Report every line of the listing that contains the word "Instruction", copying each such line in full. Matching is case-sensitive.

[Records supplied start]

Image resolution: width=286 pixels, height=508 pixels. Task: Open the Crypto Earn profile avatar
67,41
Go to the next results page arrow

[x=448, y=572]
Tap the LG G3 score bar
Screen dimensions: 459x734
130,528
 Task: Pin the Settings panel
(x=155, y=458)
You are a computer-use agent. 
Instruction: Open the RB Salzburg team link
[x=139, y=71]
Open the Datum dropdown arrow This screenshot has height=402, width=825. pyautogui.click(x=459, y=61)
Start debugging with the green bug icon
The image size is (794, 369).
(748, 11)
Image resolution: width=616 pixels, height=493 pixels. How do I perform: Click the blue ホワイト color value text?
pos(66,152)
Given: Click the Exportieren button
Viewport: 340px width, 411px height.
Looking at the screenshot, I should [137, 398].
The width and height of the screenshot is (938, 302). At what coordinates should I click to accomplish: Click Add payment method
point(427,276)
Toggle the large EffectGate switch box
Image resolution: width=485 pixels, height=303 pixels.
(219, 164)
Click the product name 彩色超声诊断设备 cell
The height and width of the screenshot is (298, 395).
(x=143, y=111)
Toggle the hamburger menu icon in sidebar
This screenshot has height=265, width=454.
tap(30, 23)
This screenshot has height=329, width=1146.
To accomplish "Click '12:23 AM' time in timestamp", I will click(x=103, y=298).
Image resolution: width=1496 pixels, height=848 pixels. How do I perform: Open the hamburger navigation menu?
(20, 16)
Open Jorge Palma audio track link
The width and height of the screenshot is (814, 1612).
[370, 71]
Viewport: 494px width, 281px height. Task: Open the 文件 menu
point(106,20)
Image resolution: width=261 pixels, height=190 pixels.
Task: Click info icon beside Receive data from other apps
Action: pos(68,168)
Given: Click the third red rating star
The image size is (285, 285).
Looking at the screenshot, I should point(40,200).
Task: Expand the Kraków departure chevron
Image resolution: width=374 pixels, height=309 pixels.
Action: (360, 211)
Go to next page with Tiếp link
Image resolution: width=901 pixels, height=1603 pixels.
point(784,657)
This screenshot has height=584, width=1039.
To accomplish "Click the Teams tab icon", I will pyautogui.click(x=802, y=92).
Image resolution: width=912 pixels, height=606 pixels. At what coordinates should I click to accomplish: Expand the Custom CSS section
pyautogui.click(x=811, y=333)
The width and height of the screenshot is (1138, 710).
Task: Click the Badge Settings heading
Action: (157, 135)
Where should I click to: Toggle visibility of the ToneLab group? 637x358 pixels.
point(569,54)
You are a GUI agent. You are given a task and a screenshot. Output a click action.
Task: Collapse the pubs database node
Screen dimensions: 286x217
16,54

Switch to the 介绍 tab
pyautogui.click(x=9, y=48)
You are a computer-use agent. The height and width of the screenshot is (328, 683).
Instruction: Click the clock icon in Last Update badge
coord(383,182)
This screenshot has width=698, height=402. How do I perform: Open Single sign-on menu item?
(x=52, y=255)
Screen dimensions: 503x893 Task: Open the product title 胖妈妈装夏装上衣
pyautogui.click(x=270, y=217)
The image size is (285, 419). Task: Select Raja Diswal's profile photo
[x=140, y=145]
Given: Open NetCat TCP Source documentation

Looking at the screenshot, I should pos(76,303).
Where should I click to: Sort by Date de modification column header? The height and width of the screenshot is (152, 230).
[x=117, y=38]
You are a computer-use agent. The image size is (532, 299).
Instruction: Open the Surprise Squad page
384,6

[Records supplied end]

__Task result__.
Instruction: Open the RB Salzburg team link
Instruction: Click the clock icon in Last Update badge
Instruction: Open the Surprise Squad page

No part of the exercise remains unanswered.